*** Opening Extracted material ***
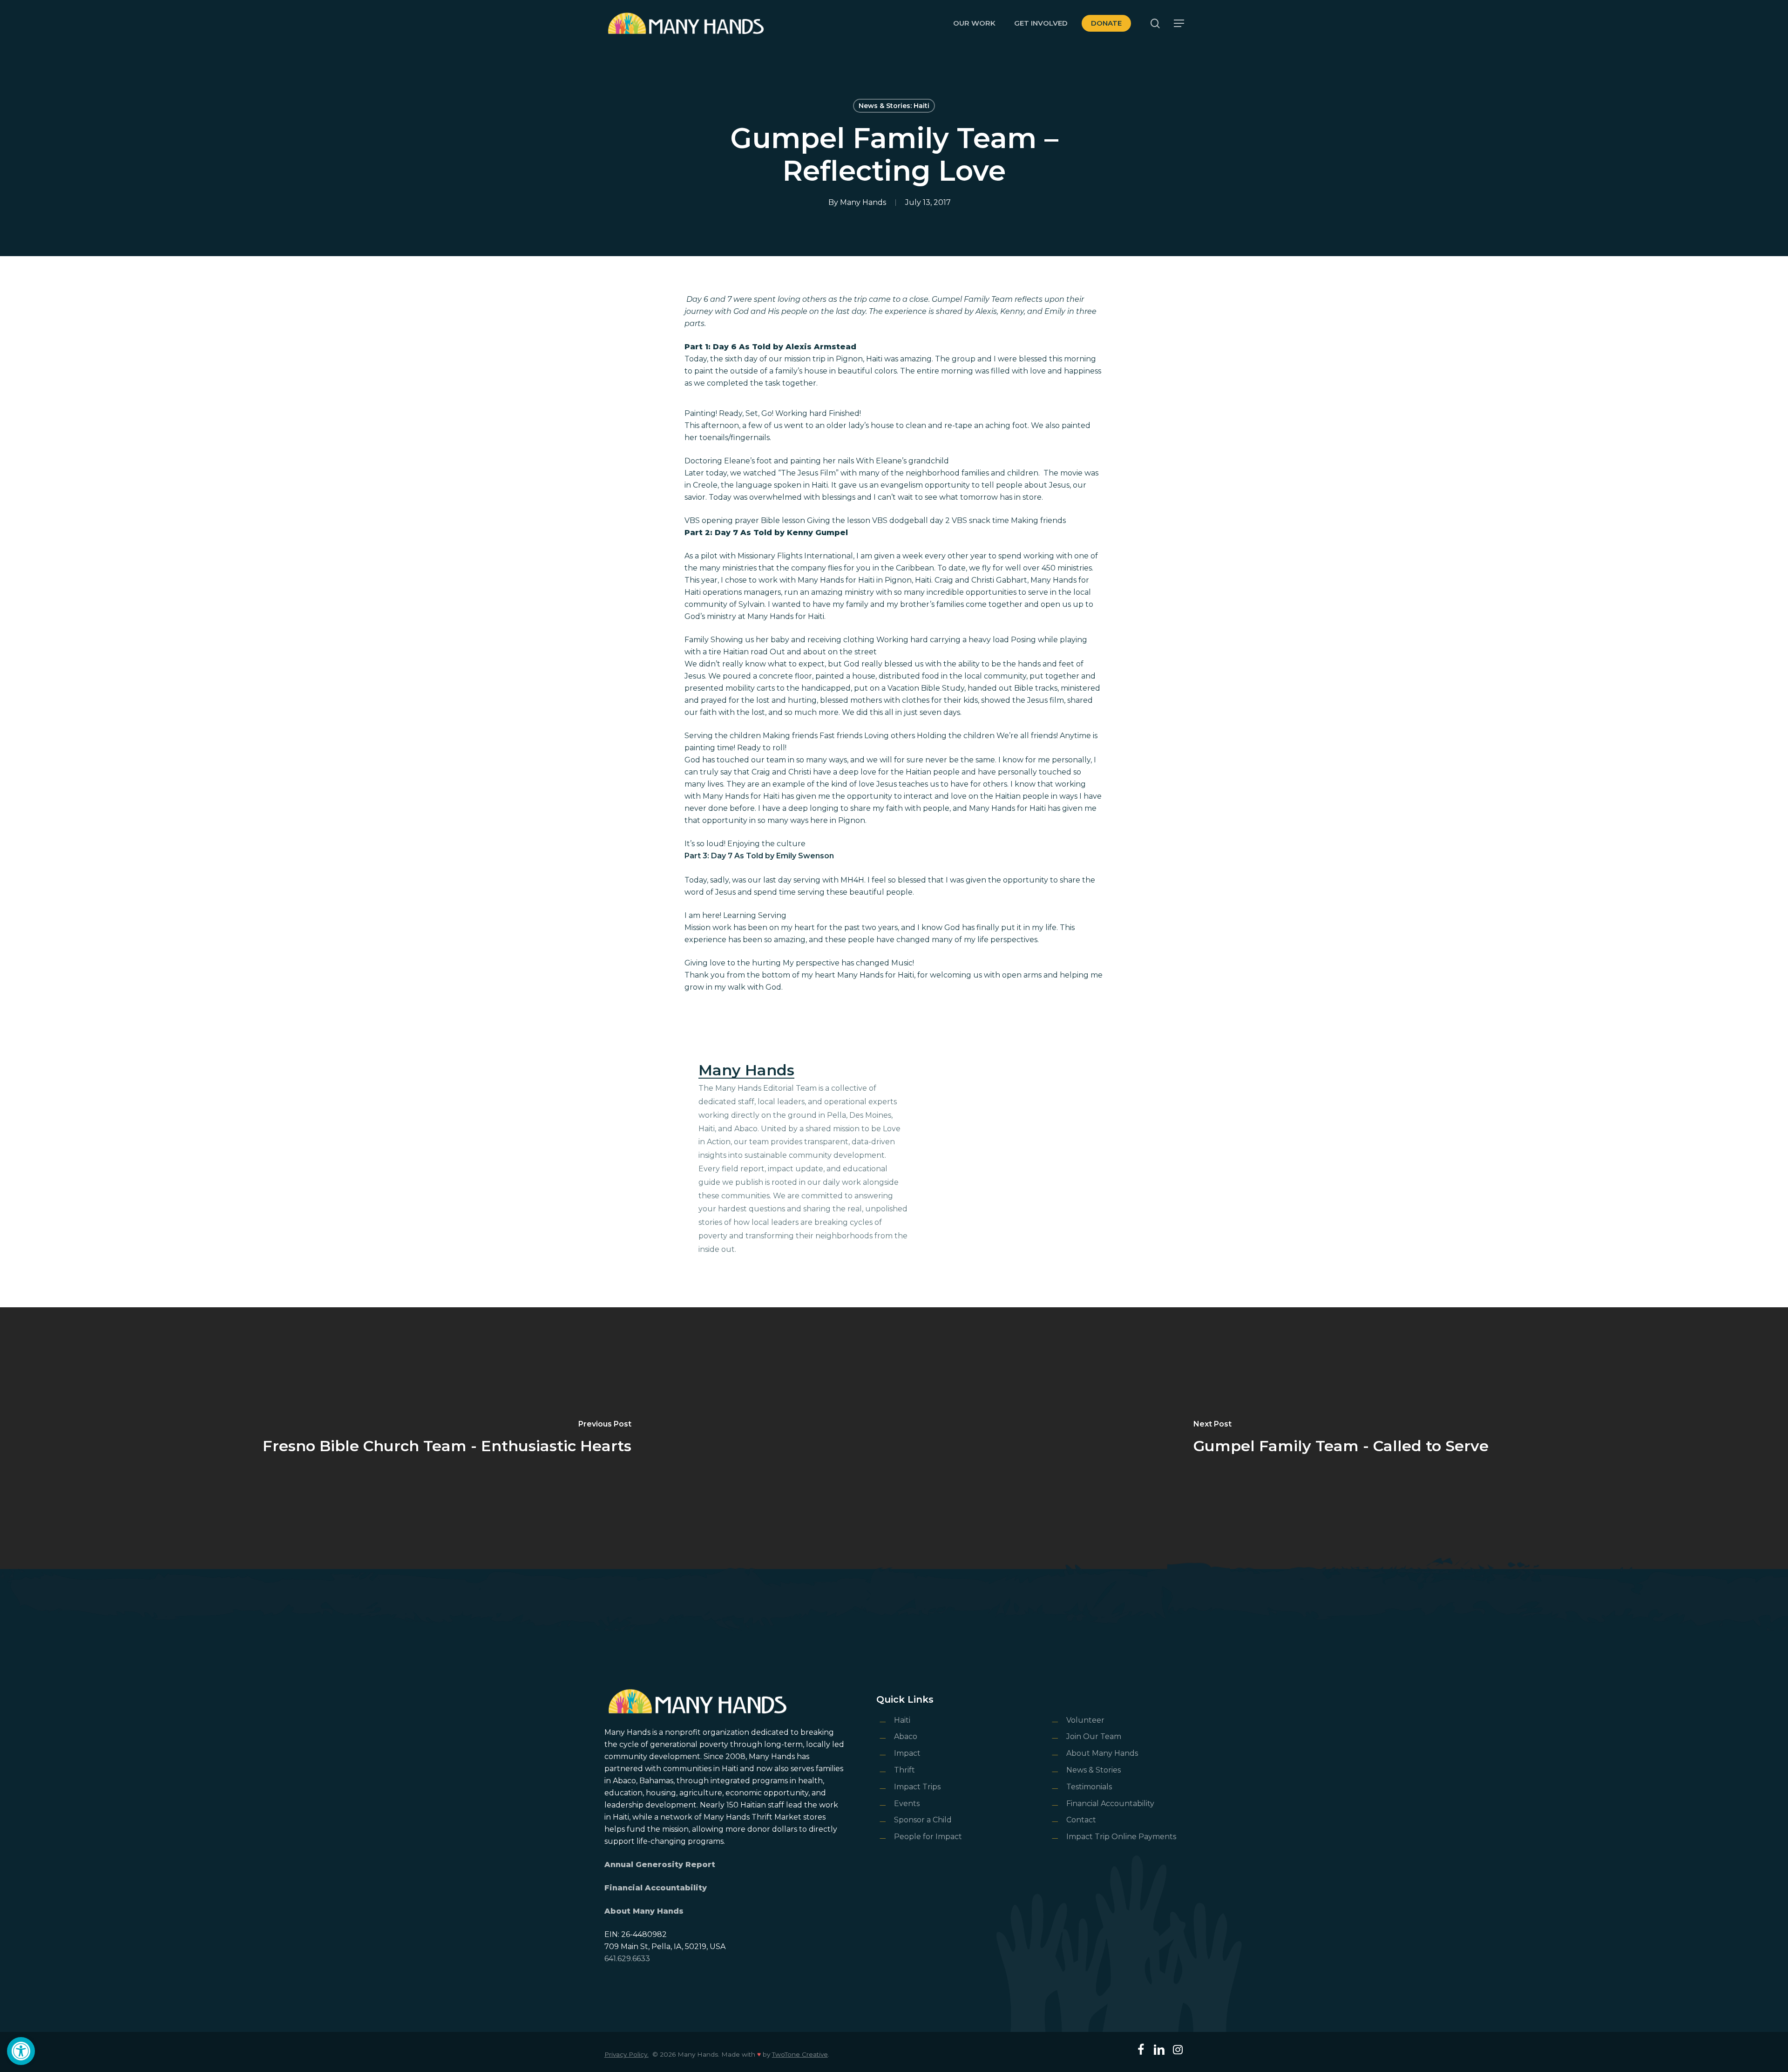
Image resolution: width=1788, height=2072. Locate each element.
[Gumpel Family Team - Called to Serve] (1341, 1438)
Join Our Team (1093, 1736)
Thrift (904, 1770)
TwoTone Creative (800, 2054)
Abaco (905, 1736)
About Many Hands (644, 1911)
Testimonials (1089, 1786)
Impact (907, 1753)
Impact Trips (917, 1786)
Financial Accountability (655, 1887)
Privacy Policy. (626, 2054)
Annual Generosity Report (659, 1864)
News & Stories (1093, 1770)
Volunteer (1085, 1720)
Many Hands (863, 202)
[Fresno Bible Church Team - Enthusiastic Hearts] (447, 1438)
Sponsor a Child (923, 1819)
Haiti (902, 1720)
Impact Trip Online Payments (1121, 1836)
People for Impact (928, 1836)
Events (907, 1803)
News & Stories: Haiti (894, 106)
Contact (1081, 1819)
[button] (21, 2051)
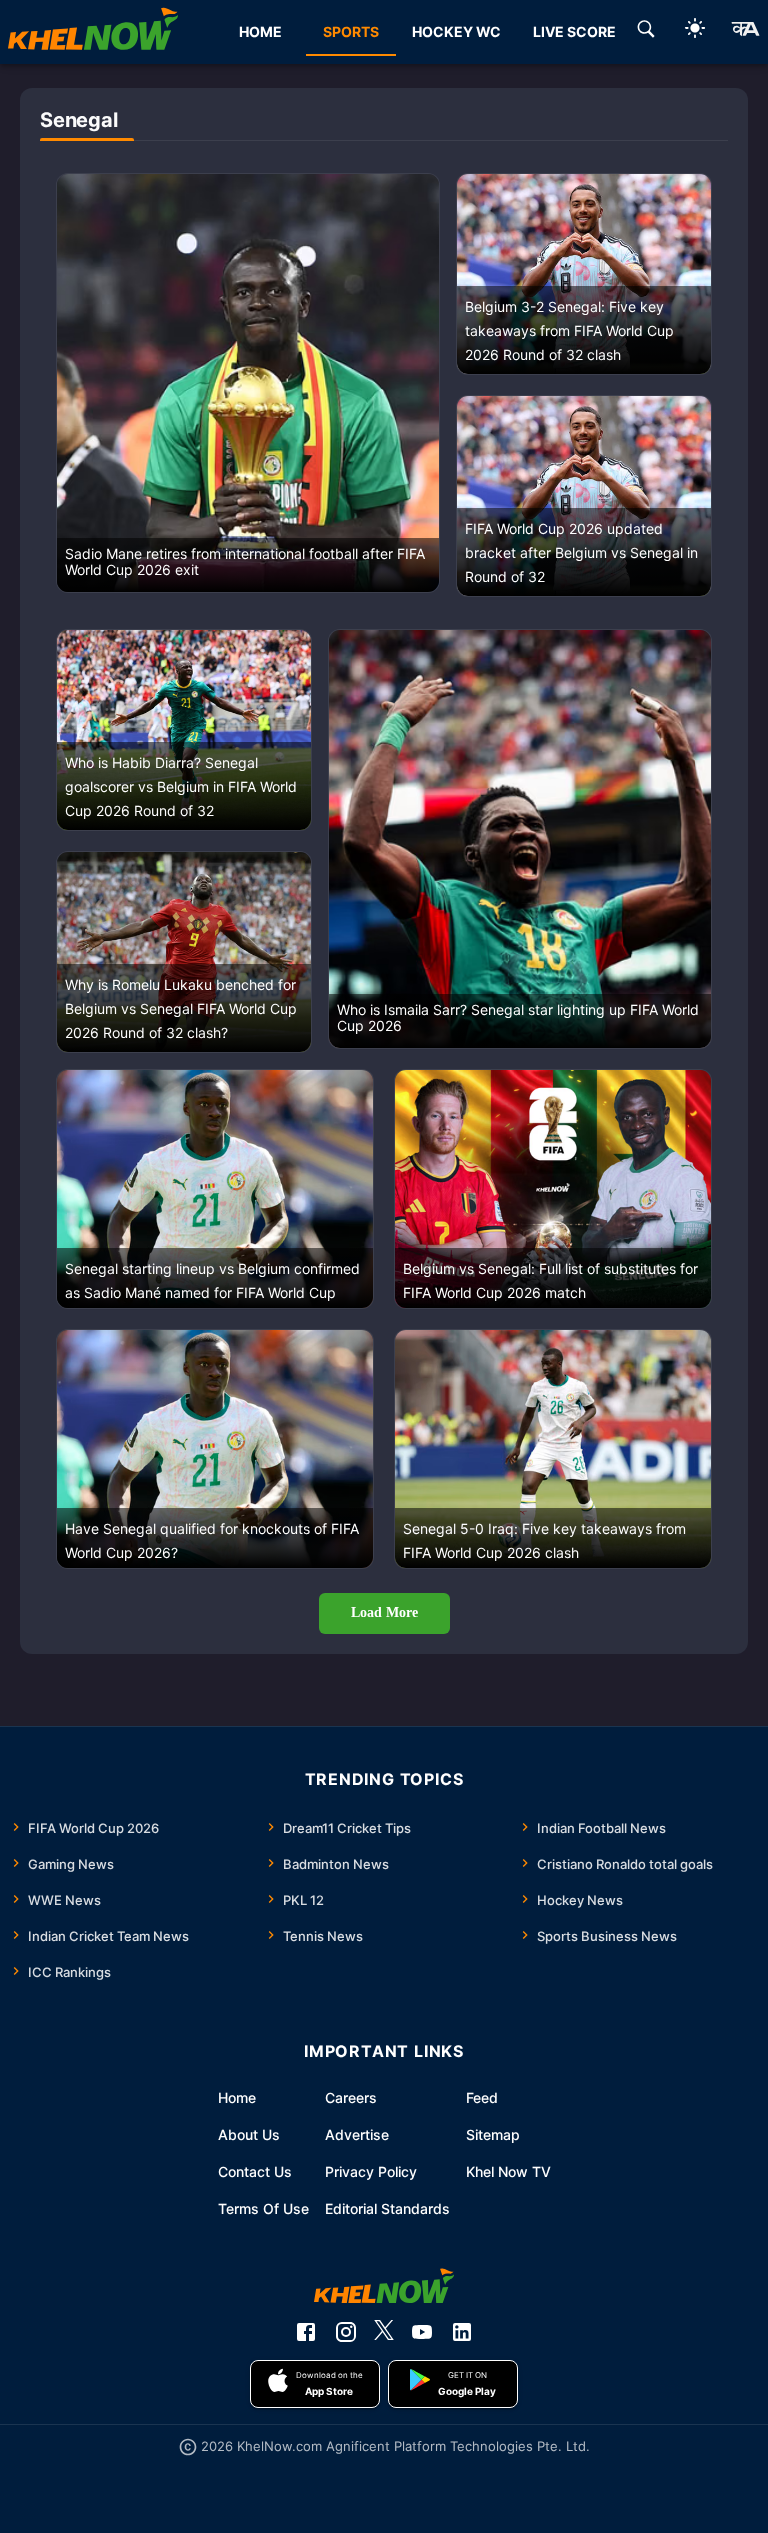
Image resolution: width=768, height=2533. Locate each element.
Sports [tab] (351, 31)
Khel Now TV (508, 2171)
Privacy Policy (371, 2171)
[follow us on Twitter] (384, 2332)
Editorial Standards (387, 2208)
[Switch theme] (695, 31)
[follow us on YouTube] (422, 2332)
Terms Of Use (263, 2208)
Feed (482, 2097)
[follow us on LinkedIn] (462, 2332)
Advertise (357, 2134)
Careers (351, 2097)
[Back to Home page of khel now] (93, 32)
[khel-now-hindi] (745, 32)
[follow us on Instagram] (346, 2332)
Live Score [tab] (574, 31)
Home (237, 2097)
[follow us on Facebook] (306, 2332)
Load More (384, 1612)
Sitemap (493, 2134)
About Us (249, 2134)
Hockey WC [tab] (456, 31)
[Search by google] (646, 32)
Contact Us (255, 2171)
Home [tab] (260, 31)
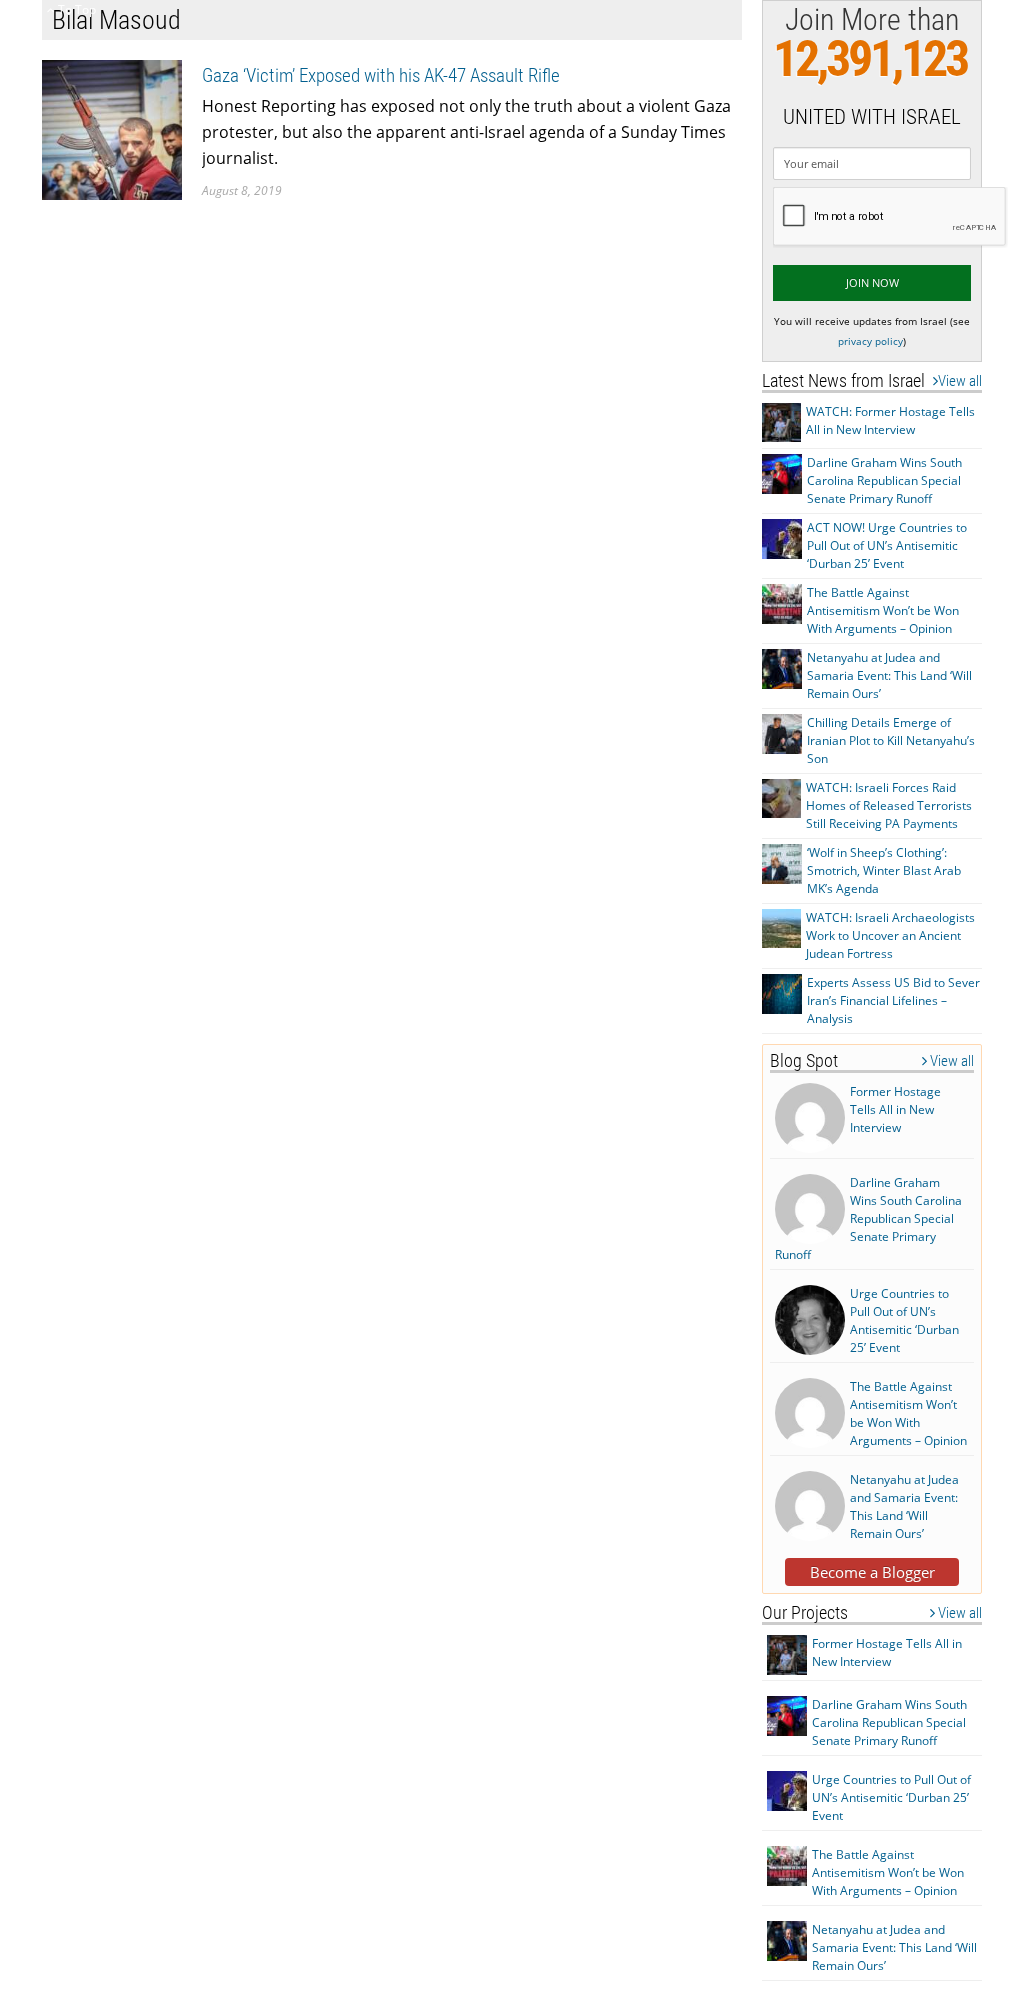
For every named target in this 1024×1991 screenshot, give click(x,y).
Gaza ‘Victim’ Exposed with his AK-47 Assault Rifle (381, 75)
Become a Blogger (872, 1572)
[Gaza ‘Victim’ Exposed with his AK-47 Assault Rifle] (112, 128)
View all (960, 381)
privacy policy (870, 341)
*** Closing Extracted material ***
- **Try it**
Set down word for word the lines from the opening of the entries above through the line that contains "Testimonials (1089, 1786)", and omit every picture.

- **Task answer**
Image resolution: width=1788, height=2072. Locate each element.
[Gumpel Family Team - Called to Serve] (1341, 1438)
Join Our Team (1093, 1736)
Thrift (904, 1770)
TwoTone Creative (800, 2054)
Abaco (905, 1736)
About Many Hands (644, 1911)
Testimonials (1089, 1786)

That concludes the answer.